■ DATA IN THIS EXERCISE:
-*-

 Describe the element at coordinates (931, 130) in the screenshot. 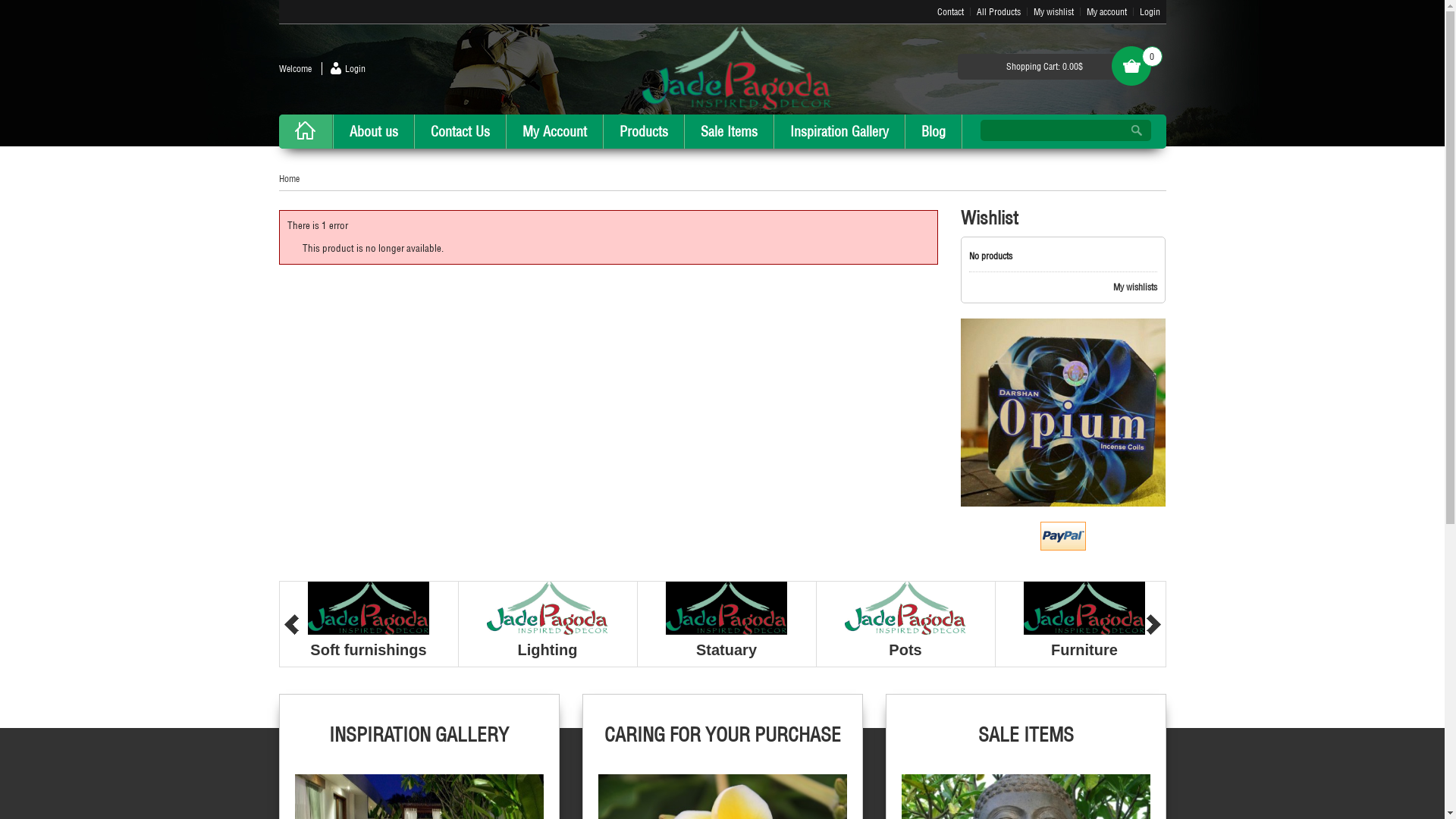

I see `'Blog'` at that location.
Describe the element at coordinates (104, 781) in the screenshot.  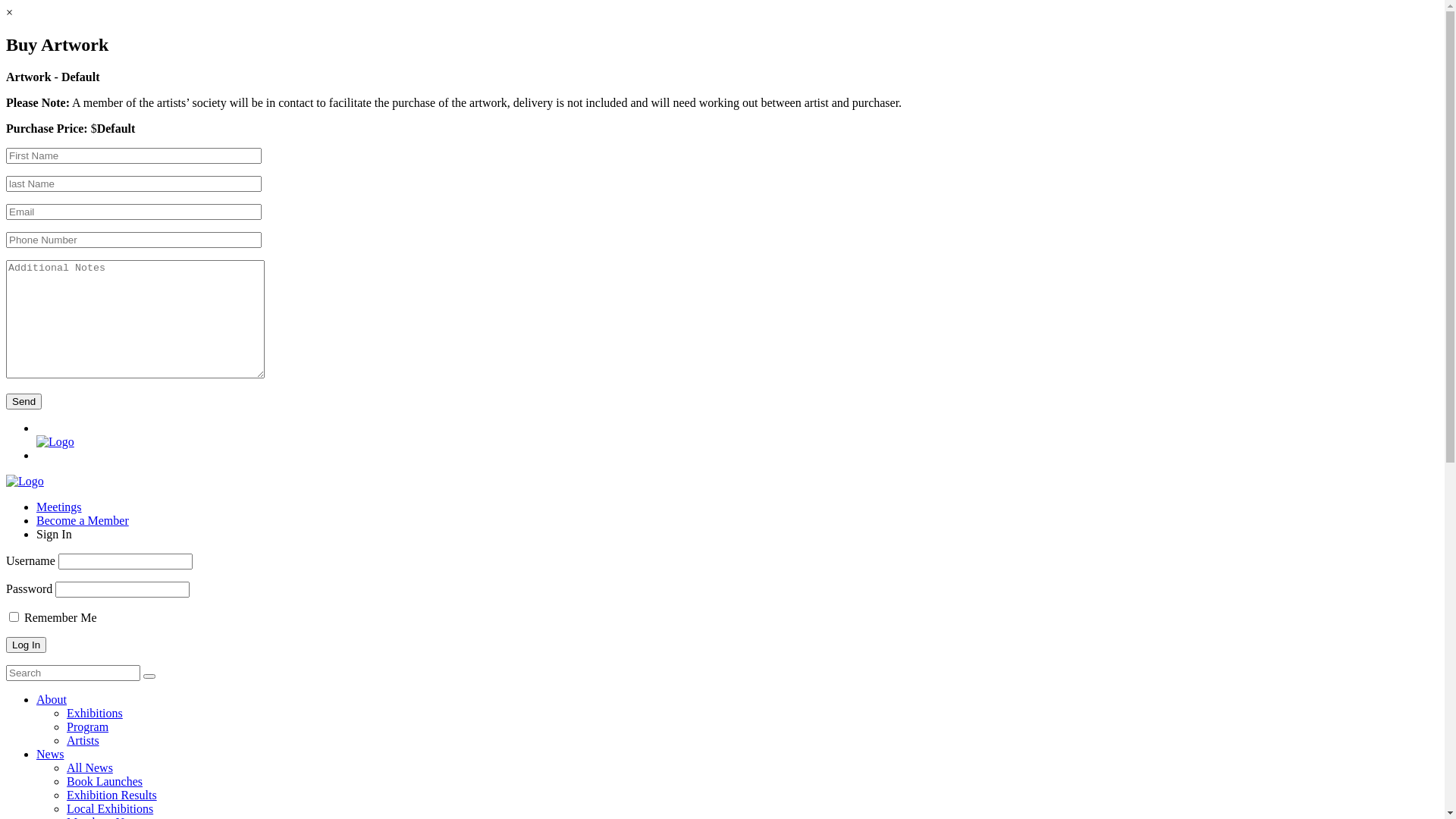
I see `'Book Launches'` at that location.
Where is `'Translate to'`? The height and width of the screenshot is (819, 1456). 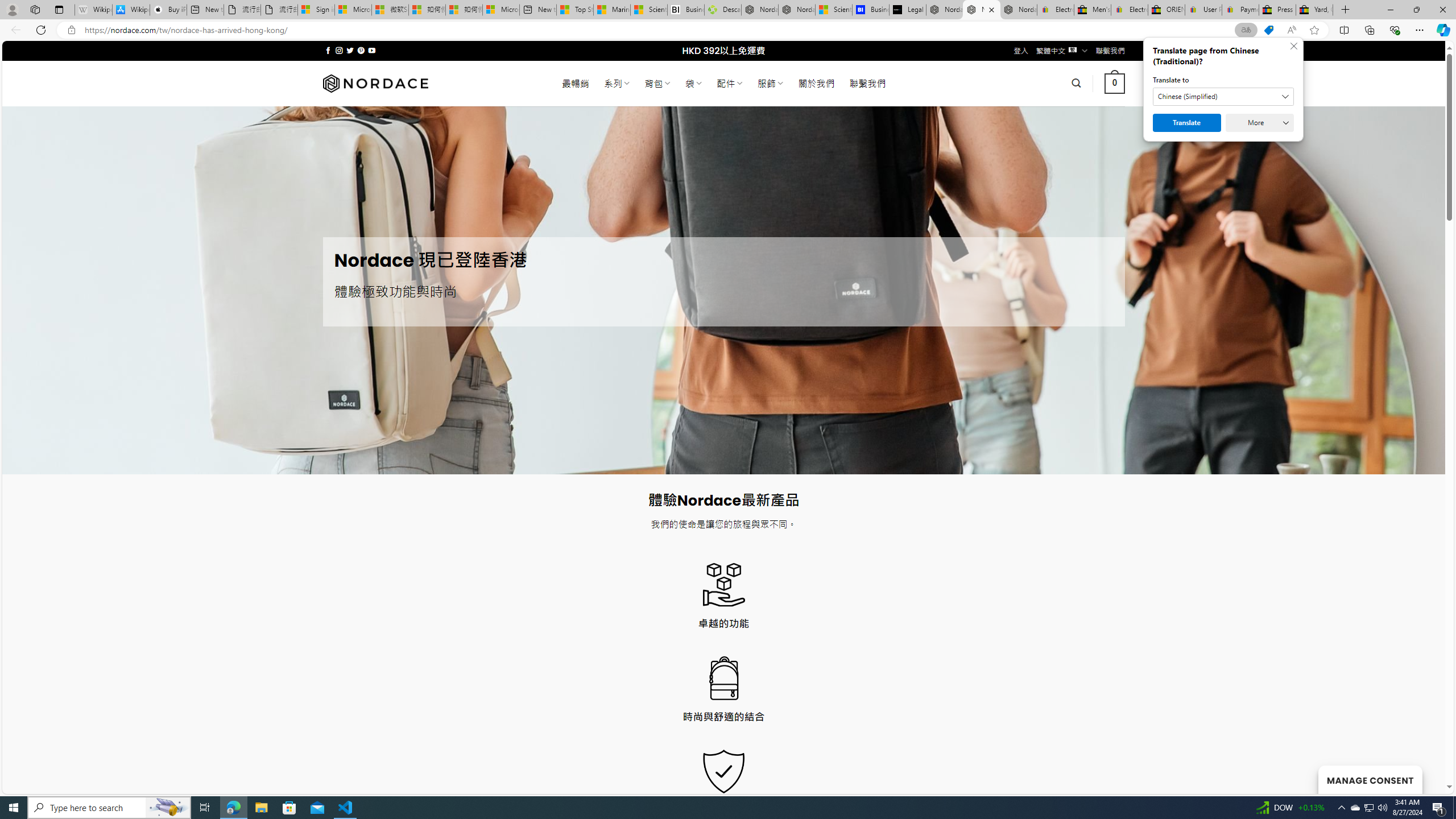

-*-

■ WORK REQUIRED: Set down every one of the rows above word for word, leaving out the pictures.

■ COMPLETED EXERCISE:
 Describe the element at coordinates (931, 130) in the screenshot. 

I see `'Blog'` at that location.
Describe the element at coordinates (104, 781) in the screenshot.  
I see `'Book Launches'` at that location.
Where is `'Translate to'`? The height and width of the screenshot is (819, 1456). 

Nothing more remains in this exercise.